Hamid Mehran and Stavros Peristiani
In global finance, leveraged buyouts (LBOs) are an important tool for restructuring corporations. LBO activities have had a turbulent history in the United States over the last three decades—from the junk-bond-financed wave of the 1980s to the most recent boom-and-bust episode of 2006-07 caused by the collapse of asset-backed securitization. The stylized view is that buyouts are a tool for extracting value through reorganization by streamlining low-growth public firms that have stable cash flows. This post shows that younger public firms experiencing weak financial interest from security analysts and low investor recognition are also more likely to go private. In many cases, founders and managers of these firms with insufficient analyst following had the opportunity to ascertain firsthand the costs and benefits of both private and public ownership, and they decided to go private again.

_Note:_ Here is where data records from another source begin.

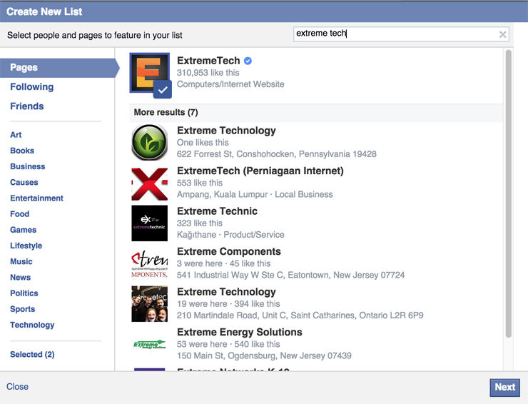Select the green leaf Extreme Technology page icon

[x=150, y=142]
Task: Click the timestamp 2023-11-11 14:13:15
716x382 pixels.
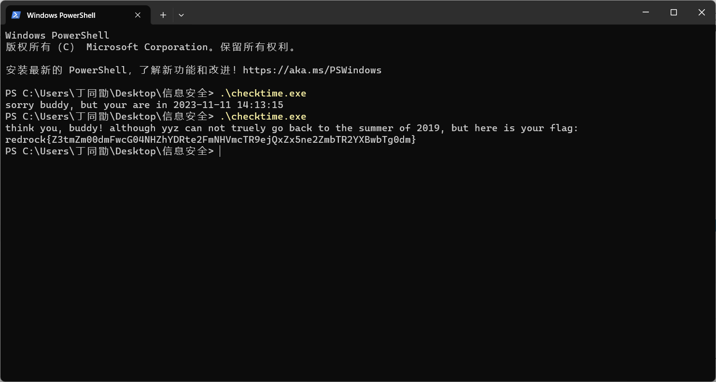Action: pyautogui.click(x=228, y=105)
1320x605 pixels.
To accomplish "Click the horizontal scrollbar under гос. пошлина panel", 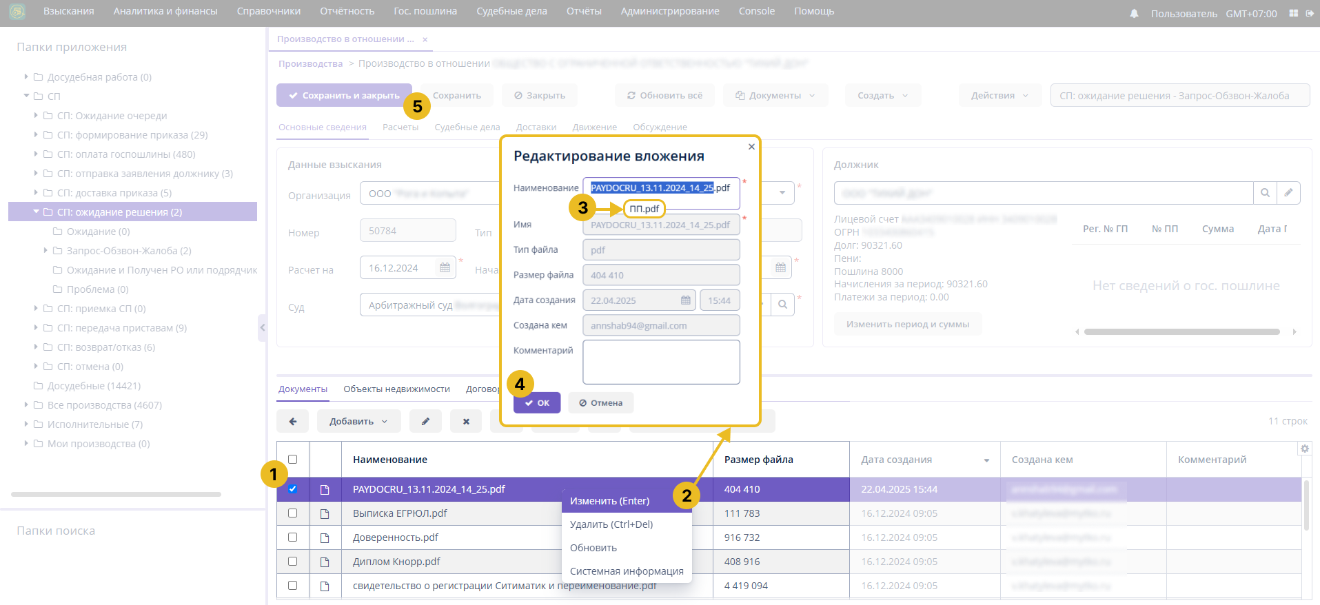I will tap(1181, 331).
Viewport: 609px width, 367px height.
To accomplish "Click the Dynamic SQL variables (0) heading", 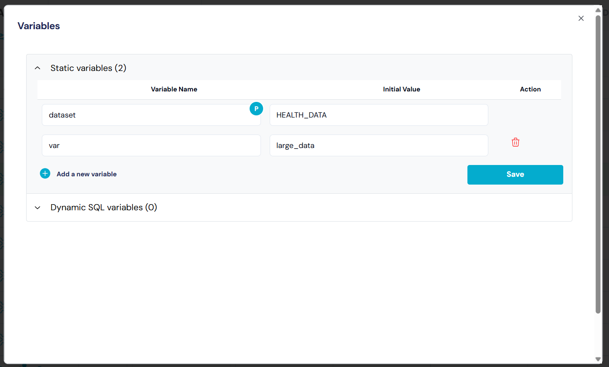I will tap(104, 208).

A Brief History of U.S. Leveraged Buyouts
The dramatic surge in LBO activities in the 1980s was made possible by the emergence of the high-yield bond market as the dominant source of financing for speculative-grade debt (see the chart below). While default was very rare among LBO firms in the early 1980s, by the end of the decade, excess speculation and overpriced deals became quite pervasive. Following several high-profile corporate bankruptcies, the junk bond market imploded in 1989. After the collapse of the junk bond market, interest in LBOs cooled off considerably in the 1990s. Facing new, more stringent risk-weighted capital requirement rules and more intense regulatory scrutiny, commercial banks also contributed to the declining interest in buyouts by refusing to finance deals.
The resurgence in the volume of LBO deals in the mid-2000s was spurred by the growing pool of private equity firms that raised capital from large institutional investors. The emergence of asset-backed securitization also radically changed the funding of LBOs as the buyout market transitioned from high-yield bond financing to financing conducted largely through syndicated leveraged loans. At the peak of the LBO market in 2007, collateralized loan obligation securities provided close to two-thirds of the funding for the institutional loan issuance.
Despite the collapse of the asset securitization market, buyout activities have slowly reemerged over the last few years. In many ways, the LBO market has performed considerably better in the years following the recent financial crisis than it did in the wake of previous downturns. For example, the collapse of the junk bond market in the late 1980s was more onerous for LBO sponsors that struggled to find alternative sources of financing for many years.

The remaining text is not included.